#### [TESTO DA LEGGERE]
La decisione di Grillo di non far ripetere il voto su Rousseau, come chiesto da Barbara Lezzi e da molti attivisti, sta facendo da denotatore anche se non è escluso che alcuni di loro alla fine possano “rientrare” se premiati con posti di sottogoverno. Alla Camera i ribelli invece sono una decina per un totale di 40 parlamentari ribelli. Intanto ieri sera Grillo ha mandato un messaggio via Twitter per ridurre il dissenso.

Il garante ha pubblicato un’immagine di Draghi riprodotta più volte in stile Andy Warhol con una didascalia emblematica: “Now the environment. Whatever it takes” (Adesso l’ambiente, ad ogni costo). La citazione ricalca la famosa frase dell’ex presidente della Bce che nel 2012, con questa formula, salvò l’euro. Oggi Grillo, con le dovute proporzioni, vuole “salvare” l’ambiente con il ministero della Transizione Ecologica di Roberto Cingolani ma soprattutto l’unità del Movimento che su questo tema può ricompattarsi. Anche Davide Casaleggio, con un post su Facebook, prova a evitare la rottura: “In questi giorni ho ricevuto migliaia di messaggi sulla mancata costituzione del Superministero. Se non sarà possibile sottoporre un nuovo quesito agli iscritti è importante non creare una divisione parlamentare”. Per questo Casaleggio auspica che “chi si sente a disagio” scelga l’astensione.

Ma nella pancia del M5S la spaccatura resta. Mercoledì alle 10 Draghi farà il suo discorso programmatico a Palazzo Madama e nel voto di fiducia si capirà quanti parlamentari si staccheranno, mettendosi di fatto fuori dal M5S. Sicuri, al momento, sono tre: ieri il deputato Pino Cabras e il senatore Mattia Crucioli hanno annunciato a Radio Popolare che voteranno “no” al governo Draghi e al Senato anche Emanuele Dessì non voterà la fiducia. “Noi a Berlusconi non gli rispondevamo nemmeno al telefono – spiega Dessì –

Poi abbiamo avuto una diminutio sui ministeri: qualcuno ha preferito mettere davanti i propri interessi a quelli del Movimento”. Un senatore è amareggiato: “Mercoledì muore il Movimento per come l’abbiamo conosciuto”.

#### [DATI ESTRATTI]
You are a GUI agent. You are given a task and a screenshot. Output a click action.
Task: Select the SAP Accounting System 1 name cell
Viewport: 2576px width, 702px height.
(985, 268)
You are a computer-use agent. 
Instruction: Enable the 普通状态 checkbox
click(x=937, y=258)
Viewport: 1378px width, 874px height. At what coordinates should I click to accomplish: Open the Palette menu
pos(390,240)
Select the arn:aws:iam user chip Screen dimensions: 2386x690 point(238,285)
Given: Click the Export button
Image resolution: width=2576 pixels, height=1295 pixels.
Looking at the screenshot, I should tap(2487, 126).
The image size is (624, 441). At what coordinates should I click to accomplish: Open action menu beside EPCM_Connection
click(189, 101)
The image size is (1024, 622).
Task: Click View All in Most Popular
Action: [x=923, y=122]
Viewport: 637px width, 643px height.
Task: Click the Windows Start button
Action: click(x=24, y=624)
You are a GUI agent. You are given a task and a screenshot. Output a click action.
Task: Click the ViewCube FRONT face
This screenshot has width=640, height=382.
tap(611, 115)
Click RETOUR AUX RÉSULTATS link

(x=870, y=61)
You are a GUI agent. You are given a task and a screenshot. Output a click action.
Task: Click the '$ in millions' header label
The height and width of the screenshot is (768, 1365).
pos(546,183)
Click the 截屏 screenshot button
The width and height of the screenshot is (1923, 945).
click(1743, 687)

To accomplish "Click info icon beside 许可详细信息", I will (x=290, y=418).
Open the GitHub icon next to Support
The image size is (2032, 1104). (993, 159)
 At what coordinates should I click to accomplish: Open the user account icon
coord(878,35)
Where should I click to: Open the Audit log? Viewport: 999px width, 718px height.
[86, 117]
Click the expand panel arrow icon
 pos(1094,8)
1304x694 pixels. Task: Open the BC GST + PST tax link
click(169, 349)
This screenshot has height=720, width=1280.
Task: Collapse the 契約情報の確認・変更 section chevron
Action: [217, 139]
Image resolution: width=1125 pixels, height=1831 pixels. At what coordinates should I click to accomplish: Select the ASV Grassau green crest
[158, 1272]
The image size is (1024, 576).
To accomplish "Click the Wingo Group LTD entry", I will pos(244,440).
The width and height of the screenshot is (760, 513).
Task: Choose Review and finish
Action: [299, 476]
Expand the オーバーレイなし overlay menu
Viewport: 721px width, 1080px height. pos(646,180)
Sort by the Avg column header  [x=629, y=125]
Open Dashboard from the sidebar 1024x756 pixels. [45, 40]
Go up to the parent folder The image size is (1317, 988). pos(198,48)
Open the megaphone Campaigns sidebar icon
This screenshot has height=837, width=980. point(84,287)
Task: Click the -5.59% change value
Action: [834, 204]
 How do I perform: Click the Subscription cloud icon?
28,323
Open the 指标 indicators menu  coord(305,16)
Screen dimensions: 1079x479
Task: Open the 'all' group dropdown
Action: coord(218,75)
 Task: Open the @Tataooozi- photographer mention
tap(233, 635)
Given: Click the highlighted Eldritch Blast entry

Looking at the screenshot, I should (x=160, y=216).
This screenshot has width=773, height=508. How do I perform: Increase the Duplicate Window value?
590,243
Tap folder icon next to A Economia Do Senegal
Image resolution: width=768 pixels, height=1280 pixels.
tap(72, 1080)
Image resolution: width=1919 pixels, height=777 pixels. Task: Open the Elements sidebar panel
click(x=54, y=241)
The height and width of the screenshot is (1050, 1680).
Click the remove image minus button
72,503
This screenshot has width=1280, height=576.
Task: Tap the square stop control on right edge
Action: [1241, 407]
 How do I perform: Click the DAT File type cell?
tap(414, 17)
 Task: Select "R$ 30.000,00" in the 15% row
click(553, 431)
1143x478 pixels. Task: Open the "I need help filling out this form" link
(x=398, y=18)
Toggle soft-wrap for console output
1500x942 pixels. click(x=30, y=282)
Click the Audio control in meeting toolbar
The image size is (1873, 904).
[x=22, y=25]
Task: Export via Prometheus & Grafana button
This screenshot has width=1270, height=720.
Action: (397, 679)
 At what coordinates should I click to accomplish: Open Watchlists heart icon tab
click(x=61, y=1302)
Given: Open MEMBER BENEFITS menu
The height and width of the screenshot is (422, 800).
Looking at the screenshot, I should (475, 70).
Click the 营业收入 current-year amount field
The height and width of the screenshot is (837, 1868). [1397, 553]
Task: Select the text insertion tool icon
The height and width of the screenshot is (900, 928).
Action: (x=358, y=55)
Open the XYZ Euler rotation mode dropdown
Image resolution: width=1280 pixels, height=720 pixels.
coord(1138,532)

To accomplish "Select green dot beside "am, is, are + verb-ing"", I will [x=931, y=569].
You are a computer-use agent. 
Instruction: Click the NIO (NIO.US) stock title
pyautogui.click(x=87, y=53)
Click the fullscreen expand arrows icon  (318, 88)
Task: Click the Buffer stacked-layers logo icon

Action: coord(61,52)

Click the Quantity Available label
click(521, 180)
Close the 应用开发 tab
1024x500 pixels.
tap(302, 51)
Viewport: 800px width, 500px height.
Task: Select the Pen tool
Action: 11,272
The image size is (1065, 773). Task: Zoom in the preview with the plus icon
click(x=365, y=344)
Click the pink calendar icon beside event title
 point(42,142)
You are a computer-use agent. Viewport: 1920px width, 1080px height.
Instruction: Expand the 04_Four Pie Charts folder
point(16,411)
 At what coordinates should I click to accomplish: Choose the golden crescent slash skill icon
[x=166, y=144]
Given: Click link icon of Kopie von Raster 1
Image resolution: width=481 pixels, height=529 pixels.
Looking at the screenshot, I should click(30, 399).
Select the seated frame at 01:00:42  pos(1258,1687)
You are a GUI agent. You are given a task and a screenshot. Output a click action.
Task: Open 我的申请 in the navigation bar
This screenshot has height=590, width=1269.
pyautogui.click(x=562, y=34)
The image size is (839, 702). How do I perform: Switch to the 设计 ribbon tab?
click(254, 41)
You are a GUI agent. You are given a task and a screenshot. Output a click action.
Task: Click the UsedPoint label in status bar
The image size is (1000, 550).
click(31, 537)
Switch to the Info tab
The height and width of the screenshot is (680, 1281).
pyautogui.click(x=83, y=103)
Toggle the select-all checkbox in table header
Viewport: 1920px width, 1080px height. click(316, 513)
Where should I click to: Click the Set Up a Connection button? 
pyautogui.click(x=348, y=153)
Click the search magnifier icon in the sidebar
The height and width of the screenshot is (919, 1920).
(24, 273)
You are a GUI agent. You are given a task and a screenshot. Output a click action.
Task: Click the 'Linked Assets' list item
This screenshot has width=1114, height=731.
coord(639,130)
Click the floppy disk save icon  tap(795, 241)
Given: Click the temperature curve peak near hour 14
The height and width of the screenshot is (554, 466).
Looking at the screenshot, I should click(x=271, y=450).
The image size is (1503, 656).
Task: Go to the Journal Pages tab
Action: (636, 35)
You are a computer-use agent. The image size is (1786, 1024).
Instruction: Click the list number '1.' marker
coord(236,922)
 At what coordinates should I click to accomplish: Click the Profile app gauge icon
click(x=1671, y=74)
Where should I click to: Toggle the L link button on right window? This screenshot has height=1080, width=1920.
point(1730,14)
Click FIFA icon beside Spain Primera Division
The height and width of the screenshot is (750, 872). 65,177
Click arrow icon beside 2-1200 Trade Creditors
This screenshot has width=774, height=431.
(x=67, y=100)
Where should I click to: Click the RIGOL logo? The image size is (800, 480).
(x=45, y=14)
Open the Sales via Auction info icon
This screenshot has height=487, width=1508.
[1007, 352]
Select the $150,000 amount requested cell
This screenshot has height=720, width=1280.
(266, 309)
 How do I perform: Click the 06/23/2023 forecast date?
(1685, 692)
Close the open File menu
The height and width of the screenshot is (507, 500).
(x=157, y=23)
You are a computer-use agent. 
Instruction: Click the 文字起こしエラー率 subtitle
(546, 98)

#### [COMPITO SCRITTO]
Riscrivi un passo del testo da leggere, partendo da "La decisione di" e proseguendo fino a "ridurre il dissenso.", e scambia "Twitter" con "Instagram".

#### [SOLUZIONE ESERCIZIO]
La decisione di Grillo di non far ripetere il voto su Rousseau, come chiesto da Barbara Lezzi e da molti attivisti, sta facendo da denotatore anche se non è escluso che alcuni di loro alla fine possano “rientrare” se premiati con posti di sottogoverno. Alla Camera i ribelli invece sono una decina per un totale di 40 parlamentari ribelli. Intanto ieri sera Grillo ha mandato un messaggio via Instagram per ridurre il dissenso.